### List of tasks
1. Using the thesis summary on DTA problems, decide whether each statement agrees with it: (a) the proposed frameworks treat traffic dynamics as constraints, as the literature typically does; (b) the thesis proves that solutions to DTA problems with physical queues are not guaranteed to exist; (c) a numerical study shows the differing travel time predictions of the two modeling paradigms. Answer yes or no for each and quote the deciding words.
2. Continue the thesis summary on DTA problems, picking up after its final sentence.

**** Text shown

This thesis develops three general frameworks for DTA problems through the nonlinear complementarity problem approach, the variational inequality problem approach, and the fixed-point problem approach. Rather than considering traffic dynamics or the traffic-flow component as constraints, as is typically accomplished in the literature, the proposed frameworks model traffic through a unique mapping of route flows directly. This approach opens up a new way to analyze DTA problems. These frameworks allow the encapsulation of a range of dynamic traffic flow models and can be solved by many existing solution methods.
For the traffic-flow component, this thesis reviews and compares two modeling paradigms for DTA purposes: point-queue and physical-queue paradigms, and depicts existing dynamic traffic-flow modeling approaches under each modeling paradigm, including their advantages and disadvantages. A numerical study is performed to demonstrate their different travel time predictions, time-dependent queuing locations, and time-dependent link occupancies. This thesis also investigates and discusses the implications of the properties of point-queue and physical-queue DTA problems, in the areas of causality, the continuity, differentiability, and monotone properties of route travel times, the existence and uniqueness of solutions, the first-in-first-out properties, and the continuity property of origin-destination travel times. In particular, this thesis proves that the existence of solutions to the DTA problems with physical queues is not guaranteed. This could be problematic because most existing planning and management procedures are developed under the equilibrium notion. Nevertheless, this finding may prove to be important in the search of new travel choice principles that are behaviorally sound and consistent with actual network behavior.

********
**** Data extract

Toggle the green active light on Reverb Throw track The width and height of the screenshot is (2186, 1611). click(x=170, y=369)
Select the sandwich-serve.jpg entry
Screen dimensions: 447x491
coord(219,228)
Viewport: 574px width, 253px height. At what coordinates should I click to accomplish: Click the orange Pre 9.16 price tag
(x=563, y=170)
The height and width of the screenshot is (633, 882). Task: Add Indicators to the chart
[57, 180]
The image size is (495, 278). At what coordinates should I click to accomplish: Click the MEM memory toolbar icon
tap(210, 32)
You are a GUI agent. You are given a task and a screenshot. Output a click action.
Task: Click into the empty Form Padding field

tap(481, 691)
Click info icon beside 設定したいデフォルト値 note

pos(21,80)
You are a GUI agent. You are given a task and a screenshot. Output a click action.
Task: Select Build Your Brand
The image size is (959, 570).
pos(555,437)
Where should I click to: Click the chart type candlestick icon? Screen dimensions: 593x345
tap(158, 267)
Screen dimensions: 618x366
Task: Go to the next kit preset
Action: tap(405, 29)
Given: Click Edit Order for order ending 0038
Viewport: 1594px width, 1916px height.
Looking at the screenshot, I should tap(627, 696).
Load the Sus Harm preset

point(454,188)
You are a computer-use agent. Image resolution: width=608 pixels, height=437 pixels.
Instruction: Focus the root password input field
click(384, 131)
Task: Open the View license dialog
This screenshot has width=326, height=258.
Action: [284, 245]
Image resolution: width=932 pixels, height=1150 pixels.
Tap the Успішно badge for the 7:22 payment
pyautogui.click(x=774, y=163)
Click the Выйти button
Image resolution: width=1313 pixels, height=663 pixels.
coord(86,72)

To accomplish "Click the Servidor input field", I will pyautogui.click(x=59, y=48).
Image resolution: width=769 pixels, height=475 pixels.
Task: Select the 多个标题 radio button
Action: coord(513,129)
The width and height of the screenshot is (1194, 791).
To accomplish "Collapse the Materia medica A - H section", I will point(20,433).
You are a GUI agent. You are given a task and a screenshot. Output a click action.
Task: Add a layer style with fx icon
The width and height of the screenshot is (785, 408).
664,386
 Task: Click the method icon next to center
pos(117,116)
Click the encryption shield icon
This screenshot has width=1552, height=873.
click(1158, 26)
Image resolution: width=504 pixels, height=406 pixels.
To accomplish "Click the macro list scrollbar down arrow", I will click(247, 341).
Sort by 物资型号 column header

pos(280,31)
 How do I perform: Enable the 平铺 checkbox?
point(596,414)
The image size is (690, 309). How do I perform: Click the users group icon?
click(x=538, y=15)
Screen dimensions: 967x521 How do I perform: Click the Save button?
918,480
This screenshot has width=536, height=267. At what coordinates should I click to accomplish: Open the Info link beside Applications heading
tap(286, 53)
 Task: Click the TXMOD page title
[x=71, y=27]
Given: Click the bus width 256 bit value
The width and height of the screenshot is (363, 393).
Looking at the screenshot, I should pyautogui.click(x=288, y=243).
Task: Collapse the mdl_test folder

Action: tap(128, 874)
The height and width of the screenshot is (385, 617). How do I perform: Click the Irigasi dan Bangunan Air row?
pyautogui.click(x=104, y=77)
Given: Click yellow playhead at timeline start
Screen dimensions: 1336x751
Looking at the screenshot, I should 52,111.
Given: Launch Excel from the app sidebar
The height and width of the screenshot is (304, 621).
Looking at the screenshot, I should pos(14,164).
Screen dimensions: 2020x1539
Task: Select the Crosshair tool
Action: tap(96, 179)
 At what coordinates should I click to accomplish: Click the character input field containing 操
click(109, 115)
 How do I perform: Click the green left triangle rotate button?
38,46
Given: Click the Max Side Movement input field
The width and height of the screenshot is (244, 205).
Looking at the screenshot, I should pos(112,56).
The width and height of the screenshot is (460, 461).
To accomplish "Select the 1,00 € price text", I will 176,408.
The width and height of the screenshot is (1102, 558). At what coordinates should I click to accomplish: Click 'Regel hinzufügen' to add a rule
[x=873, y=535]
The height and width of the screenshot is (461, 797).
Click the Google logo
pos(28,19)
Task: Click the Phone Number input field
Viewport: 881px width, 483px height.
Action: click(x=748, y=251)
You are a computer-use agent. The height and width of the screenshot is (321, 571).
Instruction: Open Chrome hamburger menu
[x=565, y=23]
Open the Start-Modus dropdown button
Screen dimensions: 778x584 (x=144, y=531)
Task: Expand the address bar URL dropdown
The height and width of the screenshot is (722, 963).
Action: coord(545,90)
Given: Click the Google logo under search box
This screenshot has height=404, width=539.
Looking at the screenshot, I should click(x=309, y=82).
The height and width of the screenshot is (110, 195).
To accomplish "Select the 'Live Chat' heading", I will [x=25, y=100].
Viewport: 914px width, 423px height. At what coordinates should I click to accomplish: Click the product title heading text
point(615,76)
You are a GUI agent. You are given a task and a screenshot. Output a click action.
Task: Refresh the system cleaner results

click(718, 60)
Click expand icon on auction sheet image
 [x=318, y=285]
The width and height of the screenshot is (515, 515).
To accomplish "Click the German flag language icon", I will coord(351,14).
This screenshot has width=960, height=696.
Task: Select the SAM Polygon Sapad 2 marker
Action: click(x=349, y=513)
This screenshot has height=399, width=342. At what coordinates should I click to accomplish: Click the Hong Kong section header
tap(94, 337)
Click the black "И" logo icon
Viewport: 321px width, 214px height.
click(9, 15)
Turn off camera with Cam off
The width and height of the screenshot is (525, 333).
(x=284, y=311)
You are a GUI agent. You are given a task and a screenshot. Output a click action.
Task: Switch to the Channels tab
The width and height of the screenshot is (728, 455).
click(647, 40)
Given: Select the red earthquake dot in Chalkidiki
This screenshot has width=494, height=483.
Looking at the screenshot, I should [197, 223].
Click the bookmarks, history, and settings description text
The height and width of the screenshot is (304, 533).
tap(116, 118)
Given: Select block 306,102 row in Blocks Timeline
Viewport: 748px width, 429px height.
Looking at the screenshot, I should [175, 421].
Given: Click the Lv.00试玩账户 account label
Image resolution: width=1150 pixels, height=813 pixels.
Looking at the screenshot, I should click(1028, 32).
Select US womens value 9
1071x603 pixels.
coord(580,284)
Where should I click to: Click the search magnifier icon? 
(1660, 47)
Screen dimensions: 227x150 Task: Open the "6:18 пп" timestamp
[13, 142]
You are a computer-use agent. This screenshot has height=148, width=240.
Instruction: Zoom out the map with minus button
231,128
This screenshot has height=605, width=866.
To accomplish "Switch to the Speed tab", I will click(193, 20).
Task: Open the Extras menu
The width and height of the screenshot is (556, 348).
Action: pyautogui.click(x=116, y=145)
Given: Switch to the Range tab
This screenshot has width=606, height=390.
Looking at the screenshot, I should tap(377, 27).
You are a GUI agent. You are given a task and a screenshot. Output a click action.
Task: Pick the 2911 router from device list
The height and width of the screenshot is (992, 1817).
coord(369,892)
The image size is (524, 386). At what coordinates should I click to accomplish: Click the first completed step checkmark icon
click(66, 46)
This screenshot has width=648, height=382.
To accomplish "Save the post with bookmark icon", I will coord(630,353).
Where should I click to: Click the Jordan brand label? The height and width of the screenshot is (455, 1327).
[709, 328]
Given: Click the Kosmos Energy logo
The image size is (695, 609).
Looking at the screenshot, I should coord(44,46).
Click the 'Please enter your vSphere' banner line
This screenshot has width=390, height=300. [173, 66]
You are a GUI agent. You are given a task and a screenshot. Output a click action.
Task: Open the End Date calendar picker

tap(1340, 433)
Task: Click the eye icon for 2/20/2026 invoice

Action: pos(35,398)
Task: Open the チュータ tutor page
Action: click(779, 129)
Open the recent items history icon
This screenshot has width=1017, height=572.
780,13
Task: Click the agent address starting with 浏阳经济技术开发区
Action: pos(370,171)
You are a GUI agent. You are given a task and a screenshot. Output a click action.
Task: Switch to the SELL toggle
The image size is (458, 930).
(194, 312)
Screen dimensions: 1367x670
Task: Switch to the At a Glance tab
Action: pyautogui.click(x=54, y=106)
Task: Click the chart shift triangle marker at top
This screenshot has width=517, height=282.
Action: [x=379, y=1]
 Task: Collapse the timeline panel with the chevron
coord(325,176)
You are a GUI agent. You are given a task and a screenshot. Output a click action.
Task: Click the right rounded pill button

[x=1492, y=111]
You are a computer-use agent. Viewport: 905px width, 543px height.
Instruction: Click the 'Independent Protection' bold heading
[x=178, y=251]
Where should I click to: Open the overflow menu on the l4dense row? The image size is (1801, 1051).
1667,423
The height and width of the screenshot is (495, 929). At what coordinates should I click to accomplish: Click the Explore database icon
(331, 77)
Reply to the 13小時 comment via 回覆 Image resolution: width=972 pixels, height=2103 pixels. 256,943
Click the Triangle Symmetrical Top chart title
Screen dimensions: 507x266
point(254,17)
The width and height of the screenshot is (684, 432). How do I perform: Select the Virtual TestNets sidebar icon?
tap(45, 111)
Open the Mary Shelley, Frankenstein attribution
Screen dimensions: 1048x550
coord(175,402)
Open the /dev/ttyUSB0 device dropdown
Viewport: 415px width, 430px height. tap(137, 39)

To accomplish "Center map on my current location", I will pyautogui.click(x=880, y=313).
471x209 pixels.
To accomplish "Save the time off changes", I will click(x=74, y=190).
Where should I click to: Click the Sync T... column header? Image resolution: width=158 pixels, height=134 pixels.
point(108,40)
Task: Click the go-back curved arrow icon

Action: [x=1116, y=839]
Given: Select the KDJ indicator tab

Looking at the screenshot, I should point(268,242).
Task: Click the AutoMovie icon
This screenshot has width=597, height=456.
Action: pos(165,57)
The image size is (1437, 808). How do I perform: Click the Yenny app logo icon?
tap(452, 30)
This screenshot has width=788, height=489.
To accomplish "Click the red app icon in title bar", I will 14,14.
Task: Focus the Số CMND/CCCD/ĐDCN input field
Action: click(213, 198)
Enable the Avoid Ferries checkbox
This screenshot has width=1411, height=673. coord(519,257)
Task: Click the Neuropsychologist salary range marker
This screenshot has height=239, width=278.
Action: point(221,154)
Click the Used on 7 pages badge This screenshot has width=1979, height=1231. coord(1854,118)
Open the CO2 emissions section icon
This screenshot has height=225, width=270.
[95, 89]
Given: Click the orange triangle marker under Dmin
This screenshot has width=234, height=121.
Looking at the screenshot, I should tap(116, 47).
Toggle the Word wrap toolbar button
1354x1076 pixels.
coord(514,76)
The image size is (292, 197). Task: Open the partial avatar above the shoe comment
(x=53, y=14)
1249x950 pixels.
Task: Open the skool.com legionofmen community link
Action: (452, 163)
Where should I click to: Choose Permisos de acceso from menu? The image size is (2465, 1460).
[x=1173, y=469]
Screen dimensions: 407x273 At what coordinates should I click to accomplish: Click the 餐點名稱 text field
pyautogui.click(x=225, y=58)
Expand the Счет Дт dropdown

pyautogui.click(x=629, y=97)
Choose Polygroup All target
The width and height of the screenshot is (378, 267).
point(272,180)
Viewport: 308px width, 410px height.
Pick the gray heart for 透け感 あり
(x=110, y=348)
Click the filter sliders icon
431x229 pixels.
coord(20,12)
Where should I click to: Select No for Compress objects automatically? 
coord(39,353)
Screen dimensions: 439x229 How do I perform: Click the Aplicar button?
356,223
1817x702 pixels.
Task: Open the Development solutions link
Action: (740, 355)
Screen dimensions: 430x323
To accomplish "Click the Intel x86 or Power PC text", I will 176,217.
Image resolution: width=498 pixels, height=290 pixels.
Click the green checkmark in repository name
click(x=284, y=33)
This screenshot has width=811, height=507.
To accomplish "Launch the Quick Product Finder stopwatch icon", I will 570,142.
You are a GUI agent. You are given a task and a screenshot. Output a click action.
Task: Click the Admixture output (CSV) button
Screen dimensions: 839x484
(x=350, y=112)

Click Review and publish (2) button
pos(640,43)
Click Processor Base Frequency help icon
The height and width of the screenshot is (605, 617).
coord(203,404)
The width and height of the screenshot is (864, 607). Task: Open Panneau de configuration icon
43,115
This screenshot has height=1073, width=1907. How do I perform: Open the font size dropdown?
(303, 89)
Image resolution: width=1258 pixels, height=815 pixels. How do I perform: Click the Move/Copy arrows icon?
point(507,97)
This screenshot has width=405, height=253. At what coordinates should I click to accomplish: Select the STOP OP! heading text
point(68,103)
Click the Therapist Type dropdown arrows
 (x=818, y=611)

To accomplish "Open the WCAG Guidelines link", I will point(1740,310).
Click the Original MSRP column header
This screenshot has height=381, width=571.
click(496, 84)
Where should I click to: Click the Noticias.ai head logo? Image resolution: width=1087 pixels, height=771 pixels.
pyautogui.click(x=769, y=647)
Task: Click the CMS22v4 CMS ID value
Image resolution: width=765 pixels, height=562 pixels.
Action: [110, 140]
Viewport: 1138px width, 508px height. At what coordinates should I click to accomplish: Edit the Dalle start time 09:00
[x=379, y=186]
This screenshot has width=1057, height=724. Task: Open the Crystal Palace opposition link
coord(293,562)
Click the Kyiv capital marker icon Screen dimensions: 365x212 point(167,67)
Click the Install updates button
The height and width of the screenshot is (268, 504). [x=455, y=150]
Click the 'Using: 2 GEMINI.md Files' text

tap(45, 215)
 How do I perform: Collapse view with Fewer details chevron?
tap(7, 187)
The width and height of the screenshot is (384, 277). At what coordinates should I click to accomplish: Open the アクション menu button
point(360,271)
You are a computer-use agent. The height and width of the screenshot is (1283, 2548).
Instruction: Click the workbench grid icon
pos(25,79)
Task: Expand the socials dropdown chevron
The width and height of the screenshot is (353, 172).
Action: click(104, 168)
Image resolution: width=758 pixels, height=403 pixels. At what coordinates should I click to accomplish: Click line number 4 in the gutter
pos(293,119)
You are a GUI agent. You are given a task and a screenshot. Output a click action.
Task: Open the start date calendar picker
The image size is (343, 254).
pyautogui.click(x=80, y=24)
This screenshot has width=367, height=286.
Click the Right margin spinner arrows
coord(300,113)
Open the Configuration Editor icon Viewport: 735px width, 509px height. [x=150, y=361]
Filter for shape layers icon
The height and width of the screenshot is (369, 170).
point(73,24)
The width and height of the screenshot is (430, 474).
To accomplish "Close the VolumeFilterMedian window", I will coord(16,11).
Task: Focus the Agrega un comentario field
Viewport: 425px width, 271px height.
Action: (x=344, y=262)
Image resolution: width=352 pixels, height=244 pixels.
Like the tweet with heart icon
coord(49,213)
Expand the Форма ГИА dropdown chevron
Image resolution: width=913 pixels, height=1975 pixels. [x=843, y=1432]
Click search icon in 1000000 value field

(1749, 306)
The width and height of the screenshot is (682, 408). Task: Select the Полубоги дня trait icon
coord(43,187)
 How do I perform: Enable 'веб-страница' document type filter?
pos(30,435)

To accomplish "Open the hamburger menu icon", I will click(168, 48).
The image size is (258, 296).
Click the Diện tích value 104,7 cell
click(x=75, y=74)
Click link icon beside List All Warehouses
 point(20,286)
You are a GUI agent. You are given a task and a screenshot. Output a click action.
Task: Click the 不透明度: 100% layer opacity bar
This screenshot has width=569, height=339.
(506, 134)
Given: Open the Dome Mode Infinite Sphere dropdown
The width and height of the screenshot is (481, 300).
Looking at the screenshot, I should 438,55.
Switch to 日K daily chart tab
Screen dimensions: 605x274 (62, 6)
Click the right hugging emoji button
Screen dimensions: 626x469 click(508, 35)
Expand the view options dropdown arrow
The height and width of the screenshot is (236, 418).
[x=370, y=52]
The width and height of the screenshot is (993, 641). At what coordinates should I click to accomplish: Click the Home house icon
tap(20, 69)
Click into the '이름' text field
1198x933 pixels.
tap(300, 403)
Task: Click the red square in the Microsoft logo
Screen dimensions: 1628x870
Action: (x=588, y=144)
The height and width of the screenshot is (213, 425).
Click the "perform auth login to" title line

********

### Expected outputs
1.
(a) No: "Rather than considering traffic dynamics or the traffic-flow component as constraints, as is typically accomplished in the literature, the proposed frameworks model traffic through a unique mapping of route flows directly."
(b) Yes: "this thesis proves that the existence of solutions to the DTA problems with physical queues is not guaranteed."
(c) Yes: "A numerical study is performed to demonstrate their different travel time predictions"

2.
Finally, based on the notion of bounded-rationality, this thesis proposes the tolerance-based Dynamic User Optimal (DUO) principle that includes the DUO principle as a special case. This new principle is behaviorally sound and consistent with actual traffic behavior. Based on the theoretical gap, the condition for the existence of solutions to the problem is provided. Two new design methods are proposed and discussed. Numerical examples are provided to illustrate the effects of parameters and initial solutions to the existence of solutions and network performance over time. Future research directions are addressed.